Pixel coordinate grounding data
>>>>
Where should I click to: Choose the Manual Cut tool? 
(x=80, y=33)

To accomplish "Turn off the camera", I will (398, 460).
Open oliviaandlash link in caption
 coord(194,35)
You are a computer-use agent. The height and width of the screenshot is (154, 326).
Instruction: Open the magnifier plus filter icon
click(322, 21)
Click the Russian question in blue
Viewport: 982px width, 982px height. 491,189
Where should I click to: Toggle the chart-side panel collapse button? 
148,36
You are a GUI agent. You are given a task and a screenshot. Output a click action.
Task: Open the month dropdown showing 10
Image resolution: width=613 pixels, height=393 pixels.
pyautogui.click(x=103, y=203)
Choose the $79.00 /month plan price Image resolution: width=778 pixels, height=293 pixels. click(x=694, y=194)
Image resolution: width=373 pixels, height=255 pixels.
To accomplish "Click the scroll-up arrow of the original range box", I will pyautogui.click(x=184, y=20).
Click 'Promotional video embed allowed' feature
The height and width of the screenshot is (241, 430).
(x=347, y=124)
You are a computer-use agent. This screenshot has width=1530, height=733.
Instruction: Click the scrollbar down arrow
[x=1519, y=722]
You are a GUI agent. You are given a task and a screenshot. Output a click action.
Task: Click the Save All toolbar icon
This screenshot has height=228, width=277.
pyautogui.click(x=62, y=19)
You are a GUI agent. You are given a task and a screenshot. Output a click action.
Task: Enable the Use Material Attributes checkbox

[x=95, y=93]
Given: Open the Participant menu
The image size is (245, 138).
<<<<
* Description of the task
In the entries above, copy the lines from the one that contains "Choose the $79.00" through the last line, exactly as they appear.

* Exercise response
Choose the $79.00 /month plan price Image resolution: width=778 pixels, height=293 pixels. click(x=694, y=194)
Image resolution: width=373 pixels, height=255 pixels.
To accomplish "Click the scroll-up arrow of the original range box", I will pyautogui.click(x=184, y=20).
Click 'Promotional video embed allowed' feature
The height and width of the screenshot is (241, 430).
(x=347, y=124)
You are a computer-use agent. This screenshot has width=1530, height=733.
Instruction: Click the scrollbar down arrow
[x=1519, y=722]
You are a GUI agent. You are given a task and a screenshot. Output a click action.
Task: Click the Save All toolbar icon
This screenshot has height=228, width=277.
pyautogui.click(x=62, y=19)
You are a GUI agent. You are given a task and a screenshot. Output a click action.
Task: Enable the Use Material Attributes checkbox

[x=95, y=93]
Given: Open the Participant menu
The image size is (245, 138).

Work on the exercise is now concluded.